Privacy Policy

To our patients. This notice describes how health information about you, as a patient of this practice, may be used and disclosed and how you can get access to your health information. This is required by the Privacy Regulations created as a result of the Health Insurance Portability and Accountability Act of 1996 (HIPAA).

Our commitment to your privacy

Arizona Sun Chiropractic and Rehab. Is dedicated to maintaining the privacy of your health information.

We realize that these laws are complicated, but we must provide you with the following important information:

  • How we may use and disclose your health information
  • Your privacy rights
  • Our obligations concerning the use and disclosure of your health information

The following categories described the different ways in which we may use and disclose your health information.

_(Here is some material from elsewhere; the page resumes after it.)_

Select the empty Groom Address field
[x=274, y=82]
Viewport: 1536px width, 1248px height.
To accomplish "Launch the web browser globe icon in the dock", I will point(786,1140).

  1. Treatment. Providers and staff may use or disclose your health information in order to treat you or to assist others in your treatment.
  2. Payment. Our practice may use your health information to bill and collect payment for service you receive from us. We may provide your insurer with details regarding your treatment to determine if your insurer will cover, or pay for your treatment. We may also use and disclose this information to obtain payment from third parties that may be responsible for such costs. Also, we may use your health information to bill you directly for services and items.
  3. Health care operations. We may need to use and disclose your health information to be able to run our practice at the highest clinical standards and as effectively as possible. This could be used to evaluate the performance of our provider and staff, to determine if our treatment plans are effective, or determine if there are other services we should be offering. We may also compare our clinical data with other practices, review it with medical students, and others for teaching and learning purposes. We will remove information that identifies you from this medical information.
  4. Disclosures required by law. Our practice will use and disclose your health information when we are required to do so by federal, state, or local law.
  5. Appointment Reminders and Sign-In Sheets. We may want to call you by phone for appointment reminder purposes. Please advise us if you do not want us to call and leave appointment reminder messages at your home, possibly on an answering machine. We may also use a sign-in sheet at the front desk, for the purposes of logging our patient as they arrive. We will make all efforts to keep this information from view of others.

The following, circumstances may require us to use and disclose your health information:

  1. To public health authorities and health oversight agencies that are authorized by law to collect information
  2. Lawsuits and similar proceeding in response to a court or administrative order.
  3. If required to do so by a law enforcement official.
  4. When necessary to reduce or prevent a serious threat to your health and safety or the health and safety of another individual or the public. We will only make disclosures to a person or organization able to prevent the threat.
  5. If you are a member of the U.S. or foreign military forces (including veterans) and if required by the appropriate authorities.
  6. To federal officials for intelligence and national security activities authorized by law.
  7. To correctional institutions of law enforcement officials if you are an inmate or under the custody of a law enforcement official.
  8. For Workers Compensation and similar programs.

Your rights regarding your health information.

  1. You can request that Arizona Sun Chiropractic & Rehab. Communicate with you about your health and related issues in a particular manner or at a certain location. For instance, you may ask that we contact you at home, rather than work. We will accommodate reasonable requests.
  2. You can request a restriction in our use and disclosure of your health information for treatment, payment, or health care operations. Additionally, you have the right to request that we restrict disclosure of your health information to only certain individuals involved in your care or the payment for your care, such as family members. We are not required to agree to your request; however, if we do agree, we are bound by our agreement except when otherwise required by law, in emergencies, or when information is necessary to treat you.
  3. You have the right to inspect and obtain a copy of the health information that may be used to make decisions about you, including patient medical records and billing records, but not including psychotherapy notes. You must submit your request in writing to Arizona Sun Chiropractic & Rehab.
  4. You have a right to a copy of this notice.
  5. You have the right to file a complaint in writing to this practice, if you feel your privacy rights have been violated.
  6. Right to provide an authorization for other uses and disclosures that are not identified for this notice or permitted by applicable law.

If you have any questions regarding this notice or our health information privacy policies, please advise the front desk.